Mélodie française orchestrale à Royaumont avec Marion Lebègue
Dans le cadre d’une journée « Debussy en perspective », l’Abbaye de Royaumont propose un concert au programme explicitement baudelairien, « La nature est un temple », laissant sensibles au sens les correspondances au fil des arrangements et orchestrations d’ouvrages de Claude Debussy, de Jean Cras et d’Henri Duparc. Dans les orchestrations, les sons se prêtent au jeu des métamorphoses en une variété nouvelle de couleurs et de timbres, translations audacieuses rappelant combien l’écriture du compositeur français, que ce soit pour piano ou pour un ensemble restreint, est profondément orchestrale, tandis que du côté des arrangements, la Mer, originellement écrite pour plus de cent vingt musiciens, et les amples Nuages, résonnent en effectif réduit sans toutefois perdre ni en corps, ni en richesse de timbre.

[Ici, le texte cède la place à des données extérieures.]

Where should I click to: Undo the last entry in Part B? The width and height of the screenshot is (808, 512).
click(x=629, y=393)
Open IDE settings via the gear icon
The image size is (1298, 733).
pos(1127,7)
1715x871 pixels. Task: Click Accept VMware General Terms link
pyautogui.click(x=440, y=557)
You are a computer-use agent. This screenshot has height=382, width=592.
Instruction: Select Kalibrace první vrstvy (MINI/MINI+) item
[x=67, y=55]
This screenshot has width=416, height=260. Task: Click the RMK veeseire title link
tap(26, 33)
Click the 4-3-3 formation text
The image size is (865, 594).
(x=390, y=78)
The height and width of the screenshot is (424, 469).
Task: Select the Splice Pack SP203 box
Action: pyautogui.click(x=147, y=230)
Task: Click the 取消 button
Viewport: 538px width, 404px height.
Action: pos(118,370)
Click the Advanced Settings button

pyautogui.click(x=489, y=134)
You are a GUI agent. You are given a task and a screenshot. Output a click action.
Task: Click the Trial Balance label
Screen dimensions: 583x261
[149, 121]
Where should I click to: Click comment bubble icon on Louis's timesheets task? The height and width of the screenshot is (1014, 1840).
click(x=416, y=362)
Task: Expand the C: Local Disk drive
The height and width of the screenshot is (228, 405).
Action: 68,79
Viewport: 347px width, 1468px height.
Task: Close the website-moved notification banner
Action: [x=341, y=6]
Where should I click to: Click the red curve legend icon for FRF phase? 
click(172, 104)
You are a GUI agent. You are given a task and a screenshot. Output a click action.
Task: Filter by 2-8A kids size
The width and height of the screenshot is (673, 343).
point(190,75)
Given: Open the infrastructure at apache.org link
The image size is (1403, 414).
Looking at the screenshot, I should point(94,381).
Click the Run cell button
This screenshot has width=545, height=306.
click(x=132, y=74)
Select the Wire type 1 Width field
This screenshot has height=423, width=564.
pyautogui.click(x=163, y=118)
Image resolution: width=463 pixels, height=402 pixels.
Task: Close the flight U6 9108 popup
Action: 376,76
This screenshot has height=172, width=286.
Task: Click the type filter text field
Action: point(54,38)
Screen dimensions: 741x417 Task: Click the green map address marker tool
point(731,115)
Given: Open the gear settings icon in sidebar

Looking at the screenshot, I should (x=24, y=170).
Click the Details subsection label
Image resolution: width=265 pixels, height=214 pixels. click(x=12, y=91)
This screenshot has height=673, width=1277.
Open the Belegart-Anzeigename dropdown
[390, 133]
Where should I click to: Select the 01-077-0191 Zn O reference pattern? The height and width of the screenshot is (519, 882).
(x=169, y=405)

Invitée pour l’occasion, Marion Lebègue troque sa robe de Nonne sanglante (rôle-titre qu’elle incarnait au Comique il y a peu) et de Mercédès (à Brégence) pour une robe rouge pimpante. D’une staticité noble, le visage tourné au loin vers le fond du réfectoire des moines, la mezzo-soprano se montre économe en mouvements et en manières, concentrant toute son expressivité dans la voix, le visage animé et les gestes précisément pesés (« Ô toi », la main élancée face à elle, interpellation lancée à l’auditoire tout entier). Domestiquant l’effectif de l’orchestre dès le premier poème de Baudelaire (Le Balcon) d’une voix pleine d’assurance et puissamment projetée aux aigus sopranisant et clairs (même poussés, ils demeurent contrôlés sans jamais devenir métalliques), la mezzo-soprano mobilise toute l’énergie de sa voix en des forte et fortissimi détonants qui emplissent l’espace de la salle. La délicatesse se retrouve en d’heureux decrescendi dans les chutes de phrases et des tenues bien maîtrisées dont elle mesure le fil jusqu’à l’évaporation (« ces baisers infinis »). À ce titre, L’Invitation au voyage y trouve un beau répondant, les « Luxe, calme et volupté » offerts avec une voix de soie. En outre, de belles notes caverneuses émanent mystérieuses (« La nuit s’épaississait ») et ombragées (« Sois sage, ô ma douleur » extrait de Recueillement). Alternant des passages bien legati et d’autres où chaque syllabe est légèrement appuyée, elle montre une diction française distinguée, devenant naturellement moins audible dans les passages exaltés où la voix s’ouvre très affirmée dans les aigus. L’on peut regretter que la formation instrumentale réunie, consistante phalange, conduise la mezzo-soprano à adopter une ligne vocale qui offre peu de place à la finesse, au caractère évanescent et vaporeux des lignes mélodiques, à la retenue charmante si adéquate au genre de la mélodie, discrets face à une voix bien souvent encline à une expressivité très dramatique.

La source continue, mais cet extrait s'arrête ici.